We consider the privacy amplification properties of a sampling scheme in which a user's data is used in $k$ steps chosen randomly and uniformly from a sequence (or set) of $t$ steps. This sampling scheme has been recently applied in the context of differentially private optimization [Chua et al., 2024a, Choquette-Choo et al., 2024] and is also motivated by communication-efficient high-dimensional private aggregation [Asi et al., 2025]. Existing analyses of this scheme either rely on privacy amplification by shuffling which leads to overly conservative bounds or require Monte Carlo simulations that are computationally prohibitive in most practical scenarios. We give the first theoretical guarantees and numerical estimation algorithms for this sampling scheme. In particular, we demonstrate that the privacy guarantees of random $k$-out-of-$t$ allocation can be upper bounded by the privacy guarantees of the well-studied independent (or Poisson) subsampling in which each step uses the user's data with probability $(1+o(1))k/t$. Further, we provide two additional analysis techniques that lead to numerical improvements in several parameter regimes. Altogether, our bounds give efficiently-computable and nearly tight numerical results for random allocation applied to Gaussian noise addition.

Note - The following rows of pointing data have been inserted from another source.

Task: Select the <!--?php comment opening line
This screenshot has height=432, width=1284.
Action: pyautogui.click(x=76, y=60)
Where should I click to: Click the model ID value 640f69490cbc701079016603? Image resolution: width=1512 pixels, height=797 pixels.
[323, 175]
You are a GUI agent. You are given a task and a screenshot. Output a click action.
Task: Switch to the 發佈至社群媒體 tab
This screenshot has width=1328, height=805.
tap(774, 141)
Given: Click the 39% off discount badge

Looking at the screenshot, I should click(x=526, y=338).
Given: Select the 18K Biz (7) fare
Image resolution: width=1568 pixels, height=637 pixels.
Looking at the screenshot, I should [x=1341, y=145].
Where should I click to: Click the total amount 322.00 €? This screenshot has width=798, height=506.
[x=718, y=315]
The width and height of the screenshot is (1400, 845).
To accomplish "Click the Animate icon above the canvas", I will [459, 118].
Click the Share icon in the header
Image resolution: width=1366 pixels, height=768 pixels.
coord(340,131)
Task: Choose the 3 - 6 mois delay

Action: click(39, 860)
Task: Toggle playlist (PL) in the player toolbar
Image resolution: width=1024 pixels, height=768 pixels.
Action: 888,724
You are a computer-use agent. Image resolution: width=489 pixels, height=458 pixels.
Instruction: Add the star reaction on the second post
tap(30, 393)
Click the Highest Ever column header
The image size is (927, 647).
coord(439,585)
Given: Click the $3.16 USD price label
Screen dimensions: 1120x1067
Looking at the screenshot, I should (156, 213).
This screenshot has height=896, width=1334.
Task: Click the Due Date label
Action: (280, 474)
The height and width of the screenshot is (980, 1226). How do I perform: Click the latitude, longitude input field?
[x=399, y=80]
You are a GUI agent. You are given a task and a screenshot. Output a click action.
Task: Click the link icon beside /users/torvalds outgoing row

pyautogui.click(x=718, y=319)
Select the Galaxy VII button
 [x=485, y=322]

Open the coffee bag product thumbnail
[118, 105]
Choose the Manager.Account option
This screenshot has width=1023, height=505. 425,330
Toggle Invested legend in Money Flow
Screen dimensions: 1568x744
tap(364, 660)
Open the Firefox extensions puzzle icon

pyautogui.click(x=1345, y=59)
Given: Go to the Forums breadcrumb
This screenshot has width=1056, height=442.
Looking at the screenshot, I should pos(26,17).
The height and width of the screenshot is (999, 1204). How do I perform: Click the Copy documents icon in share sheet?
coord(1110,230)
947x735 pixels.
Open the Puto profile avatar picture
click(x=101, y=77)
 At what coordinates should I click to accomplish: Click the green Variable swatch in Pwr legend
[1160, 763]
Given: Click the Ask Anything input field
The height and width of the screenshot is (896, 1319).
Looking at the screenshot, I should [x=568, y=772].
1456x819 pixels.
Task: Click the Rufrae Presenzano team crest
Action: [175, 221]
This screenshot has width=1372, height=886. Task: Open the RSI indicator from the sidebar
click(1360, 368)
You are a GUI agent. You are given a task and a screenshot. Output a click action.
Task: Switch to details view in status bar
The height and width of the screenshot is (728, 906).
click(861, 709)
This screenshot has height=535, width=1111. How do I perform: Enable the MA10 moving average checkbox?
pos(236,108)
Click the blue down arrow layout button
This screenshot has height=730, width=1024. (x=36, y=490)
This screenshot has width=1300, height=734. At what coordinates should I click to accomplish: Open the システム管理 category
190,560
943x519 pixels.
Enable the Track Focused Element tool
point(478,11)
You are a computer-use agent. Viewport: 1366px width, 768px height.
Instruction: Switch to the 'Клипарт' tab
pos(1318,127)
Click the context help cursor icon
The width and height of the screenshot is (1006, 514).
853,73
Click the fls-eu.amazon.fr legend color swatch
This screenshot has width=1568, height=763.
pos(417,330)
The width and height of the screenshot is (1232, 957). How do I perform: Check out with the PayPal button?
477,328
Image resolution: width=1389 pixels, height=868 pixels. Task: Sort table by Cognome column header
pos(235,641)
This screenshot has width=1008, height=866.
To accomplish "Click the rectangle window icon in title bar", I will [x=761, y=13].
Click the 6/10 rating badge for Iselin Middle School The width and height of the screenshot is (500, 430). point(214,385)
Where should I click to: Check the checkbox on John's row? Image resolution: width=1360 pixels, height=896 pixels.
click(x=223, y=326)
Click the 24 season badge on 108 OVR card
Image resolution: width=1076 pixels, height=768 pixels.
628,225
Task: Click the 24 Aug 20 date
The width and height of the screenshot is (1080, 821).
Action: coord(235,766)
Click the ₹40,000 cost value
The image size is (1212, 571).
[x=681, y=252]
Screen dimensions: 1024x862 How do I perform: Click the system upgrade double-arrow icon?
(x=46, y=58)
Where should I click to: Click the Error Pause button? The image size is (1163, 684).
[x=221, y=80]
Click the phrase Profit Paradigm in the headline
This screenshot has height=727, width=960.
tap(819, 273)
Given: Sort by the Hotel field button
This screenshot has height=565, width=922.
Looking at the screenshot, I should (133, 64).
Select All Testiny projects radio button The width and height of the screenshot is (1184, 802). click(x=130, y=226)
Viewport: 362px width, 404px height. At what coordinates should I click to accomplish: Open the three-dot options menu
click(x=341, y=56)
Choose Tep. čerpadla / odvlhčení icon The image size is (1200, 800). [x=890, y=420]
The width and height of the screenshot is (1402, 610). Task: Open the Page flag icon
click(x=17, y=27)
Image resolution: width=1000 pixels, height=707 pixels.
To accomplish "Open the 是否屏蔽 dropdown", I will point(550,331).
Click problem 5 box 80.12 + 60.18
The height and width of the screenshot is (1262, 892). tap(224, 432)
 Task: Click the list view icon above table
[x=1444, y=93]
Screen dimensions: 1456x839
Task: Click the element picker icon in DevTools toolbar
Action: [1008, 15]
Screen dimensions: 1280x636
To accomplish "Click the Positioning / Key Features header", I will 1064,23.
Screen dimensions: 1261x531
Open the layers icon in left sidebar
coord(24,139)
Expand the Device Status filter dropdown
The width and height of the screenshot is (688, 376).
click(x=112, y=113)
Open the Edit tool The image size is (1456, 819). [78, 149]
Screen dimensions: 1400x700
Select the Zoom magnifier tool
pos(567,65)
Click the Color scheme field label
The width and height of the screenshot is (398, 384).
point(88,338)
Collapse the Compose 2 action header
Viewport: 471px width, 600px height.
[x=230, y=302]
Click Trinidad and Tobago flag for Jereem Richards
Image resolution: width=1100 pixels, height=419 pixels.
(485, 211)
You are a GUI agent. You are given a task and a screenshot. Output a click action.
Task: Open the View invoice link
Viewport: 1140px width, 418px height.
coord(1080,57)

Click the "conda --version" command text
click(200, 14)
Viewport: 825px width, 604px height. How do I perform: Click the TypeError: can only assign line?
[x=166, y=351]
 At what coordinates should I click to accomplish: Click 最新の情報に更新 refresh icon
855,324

翻译：我们研究了一种采样方案的隐私放大特性，该方案中用户数据在从序列（或集合）的$t$个步骤中随机均匀选择的$k$个步骤中被使用。该采样方案近期已被应用于差分隐私优化场景[Chua等人，2024a；Choquette-Choo等人，2024]，同时也受到通信高效的高维隐私聚合研究的启发[Asi等人，2025]。现有对该方案的分析要么依赖于混洗隐私放大方法（导致过于保守的界），要么需要蒙特卡洛模拟（在多数实际场景中计算代价过高）。我们首次为该采样方案提供了理论保证与数值估计算法。特别地，我们证明了随机$k$取$t$分配的隐私保障上界可由经典研究的独立（或泊松）子采样隐私保障界定，其中每个步骤以概率$(1+o(1))k/t$使用用户数据。此外，我们提出了两种额外的分析技术，在多个参数区间内实现了数值改进。综合而言，我们的界限为应用于高斯噪声添加的随机分配方案提供了高效可计算且近乎紧致的数值结果。